Es muss bei einer der Fotohalte gewesen sein, wo sich eine Dorne durch den Reifengummi gebohrt hatte wie wiederholt auf der Tour. Bei der Reparatur ereilte mich eine kleine Pechserie, die mich ziemlich lange in Estagel fesselte. Ich frage nach einer Bäckerei, derer keine offen hat, aber keiner verrät mir, dass es am anderen Ortsausgang noch einen Supermarkt gibt, der natürlich auch Brot hat. Es ist schon manchmal komisch, was für Auskünfte man von Ortskundigen bekommen kann. Meister Zufall bringt mich dann doch vorbei.

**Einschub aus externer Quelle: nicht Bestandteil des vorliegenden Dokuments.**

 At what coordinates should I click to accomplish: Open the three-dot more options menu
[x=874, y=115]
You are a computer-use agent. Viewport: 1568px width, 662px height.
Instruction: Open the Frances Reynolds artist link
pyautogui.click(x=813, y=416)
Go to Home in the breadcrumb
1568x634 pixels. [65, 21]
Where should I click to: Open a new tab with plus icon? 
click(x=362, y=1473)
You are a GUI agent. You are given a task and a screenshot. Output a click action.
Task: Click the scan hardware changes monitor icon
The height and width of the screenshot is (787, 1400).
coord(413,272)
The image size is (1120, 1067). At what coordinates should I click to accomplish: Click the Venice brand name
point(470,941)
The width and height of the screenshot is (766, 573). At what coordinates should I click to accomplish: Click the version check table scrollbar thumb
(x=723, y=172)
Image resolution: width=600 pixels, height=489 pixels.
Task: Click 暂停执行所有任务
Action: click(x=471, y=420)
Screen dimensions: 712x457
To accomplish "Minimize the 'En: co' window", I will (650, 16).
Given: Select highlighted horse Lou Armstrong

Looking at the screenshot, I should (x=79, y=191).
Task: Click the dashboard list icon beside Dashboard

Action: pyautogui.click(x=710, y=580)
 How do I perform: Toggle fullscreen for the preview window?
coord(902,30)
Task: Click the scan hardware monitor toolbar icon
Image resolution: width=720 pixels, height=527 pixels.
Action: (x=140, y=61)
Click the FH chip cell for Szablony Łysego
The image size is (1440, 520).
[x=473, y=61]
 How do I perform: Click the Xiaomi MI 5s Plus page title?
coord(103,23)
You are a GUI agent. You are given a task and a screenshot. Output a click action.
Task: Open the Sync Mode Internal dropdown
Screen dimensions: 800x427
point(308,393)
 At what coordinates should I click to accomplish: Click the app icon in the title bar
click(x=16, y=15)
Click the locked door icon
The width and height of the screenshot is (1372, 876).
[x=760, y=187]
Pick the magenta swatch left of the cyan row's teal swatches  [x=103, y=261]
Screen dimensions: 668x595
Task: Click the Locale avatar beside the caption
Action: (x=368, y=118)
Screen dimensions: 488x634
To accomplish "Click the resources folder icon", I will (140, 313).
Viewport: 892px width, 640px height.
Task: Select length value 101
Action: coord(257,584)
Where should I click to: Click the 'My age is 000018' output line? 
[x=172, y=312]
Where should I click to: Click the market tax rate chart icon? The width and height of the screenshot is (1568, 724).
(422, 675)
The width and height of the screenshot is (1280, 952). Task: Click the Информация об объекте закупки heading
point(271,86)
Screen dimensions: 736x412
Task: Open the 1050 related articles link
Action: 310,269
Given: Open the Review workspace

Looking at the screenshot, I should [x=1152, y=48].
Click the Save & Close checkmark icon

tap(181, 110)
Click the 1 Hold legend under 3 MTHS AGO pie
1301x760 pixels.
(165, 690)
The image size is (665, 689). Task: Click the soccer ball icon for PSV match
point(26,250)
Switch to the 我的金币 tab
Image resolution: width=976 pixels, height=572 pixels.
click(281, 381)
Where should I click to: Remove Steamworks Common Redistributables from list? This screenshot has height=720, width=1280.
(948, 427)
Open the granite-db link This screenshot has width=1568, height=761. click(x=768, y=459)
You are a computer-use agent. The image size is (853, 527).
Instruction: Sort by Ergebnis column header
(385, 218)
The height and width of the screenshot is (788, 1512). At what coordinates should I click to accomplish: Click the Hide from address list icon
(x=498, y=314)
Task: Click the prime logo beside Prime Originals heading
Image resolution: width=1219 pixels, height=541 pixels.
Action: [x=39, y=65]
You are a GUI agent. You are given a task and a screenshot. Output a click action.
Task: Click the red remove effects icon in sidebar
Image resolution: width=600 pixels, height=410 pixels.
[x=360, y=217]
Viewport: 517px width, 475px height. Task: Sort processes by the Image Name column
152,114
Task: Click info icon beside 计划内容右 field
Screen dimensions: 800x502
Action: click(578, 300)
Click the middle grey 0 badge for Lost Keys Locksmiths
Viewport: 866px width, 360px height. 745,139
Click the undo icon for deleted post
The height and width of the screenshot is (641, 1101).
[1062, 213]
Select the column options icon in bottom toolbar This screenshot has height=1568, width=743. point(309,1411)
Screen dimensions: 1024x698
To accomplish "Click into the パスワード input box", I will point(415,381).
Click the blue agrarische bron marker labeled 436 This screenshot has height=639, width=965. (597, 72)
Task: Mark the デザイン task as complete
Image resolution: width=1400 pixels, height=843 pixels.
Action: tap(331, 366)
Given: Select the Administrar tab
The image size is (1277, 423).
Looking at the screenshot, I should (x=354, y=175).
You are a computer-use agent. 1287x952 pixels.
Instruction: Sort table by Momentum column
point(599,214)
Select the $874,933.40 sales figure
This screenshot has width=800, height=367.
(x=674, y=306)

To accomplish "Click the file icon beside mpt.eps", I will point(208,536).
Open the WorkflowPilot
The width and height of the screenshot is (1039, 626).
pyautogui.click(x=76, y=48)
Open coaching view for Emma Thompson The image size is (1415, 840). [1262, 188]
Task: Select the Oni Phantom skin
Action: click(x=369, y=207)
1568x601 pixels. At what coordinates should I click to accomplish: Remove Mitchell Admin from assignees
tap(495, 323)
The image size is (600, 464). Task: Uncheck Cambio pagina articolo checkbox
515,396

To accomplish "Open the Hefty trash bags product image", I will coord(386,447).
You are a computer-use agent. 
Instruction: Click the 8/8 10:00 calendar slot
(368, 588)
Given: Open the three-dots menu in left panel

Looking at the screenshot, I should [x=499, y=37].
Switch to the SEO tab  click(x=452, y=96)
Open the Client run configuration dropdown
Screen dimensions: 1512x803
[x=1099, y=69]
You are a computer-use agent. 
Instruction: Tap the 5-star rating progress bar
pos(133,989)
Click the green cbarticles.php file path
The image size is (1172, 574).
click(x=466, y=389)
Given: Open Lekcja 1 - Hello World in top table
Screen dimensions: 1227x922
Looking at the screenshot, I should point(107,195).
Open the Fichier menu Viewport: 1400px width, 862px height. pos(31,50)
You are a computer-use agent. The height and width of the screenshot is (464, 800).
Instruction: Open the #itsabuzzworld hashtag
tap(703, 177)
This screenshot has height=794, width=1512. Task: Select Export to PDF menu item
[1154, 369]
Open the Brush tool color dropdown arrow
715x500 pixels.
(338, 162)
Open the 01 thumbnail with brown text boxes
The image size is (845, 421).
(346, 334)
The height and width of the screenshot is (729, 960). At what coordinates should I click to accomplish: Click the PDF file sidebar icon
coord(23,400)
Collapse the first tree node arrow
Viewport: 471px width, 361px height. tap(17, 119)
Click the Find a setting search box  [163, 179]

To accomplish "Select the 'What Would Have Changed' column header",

Ich kappe meinen Plan, die umwegige D59 nach Tautavel zu fahren, was ich schon deswegen später bedauere, als ich von Tautavel aus die entsprechende Talflucht der Schlucht erkenne. Auf der D9 radelt man eher etwas monoton gerade und über ein leicht ansteigendes, offenes Plateau mit Weinanbau. Umso länger schaut man auf den markanten Bergrücken mit Burgruine, welcher sich unmittelbar im Rücken von Tautavel erhebt. Tautavel erreiche ich trotz der Abkürzung dann doch zu spät für einen Besuch des prähistorischen Museums, dass gerade die Toren für letzte Besucher schließen möchte. Die empfohlene Mindestbesichtigungsdauer von einer Stunde würde ich deutlich unterschreiten müssen, sodass ich den Gang durch die menschliche Frühgeschichte ganz ausschlage. In einer Höhle nahe Tautavel (Caune d’Arago) wurde 1971 ein Homo heidelbergensis gefunden, dessen Schädelabdruck in Übergröße eindrucksvoll seit jüngster Zeit ein Teilgebäude des Museums fast martialisch bekleidet.
Originell ist eine Fotoserie von Tautavel, die im Ort verstreut an Fassaden plakatiert ist, jeweils mit einem immer gleich gekleideten Betrachter der Plätze des Ortes. Eigentlich wollte ich die Gorges de Gouleyrous gegen Mittagszeit erreichen, wartet dort ein erfrischender Badeplatz, der an einen arabischen Wadi erinnert. Nun war Abend und schon eher Zeit für ein Nachtlager. Über der Schlucht befindet sich die per Straße kühn anfahrbare Caune d’Arago, die aber schon von unten sichtbar geschlossen ist (wohl auch nur für speziell organisierte Führungen im Museum in Tautavel zu buchen). Ich kämpfe nun wieder gegen die im Oktober früh einbrechende Dunkelheit, die ausgangs Vingrau die Landschaft in Schweigen gehüllt hat. Dann wurde es schwer, Rastecken zu finden. Ich erreiche recht spät Opoul, wo es unangenehm windet und auch kaum eine passende Zeltecke zu finden ist.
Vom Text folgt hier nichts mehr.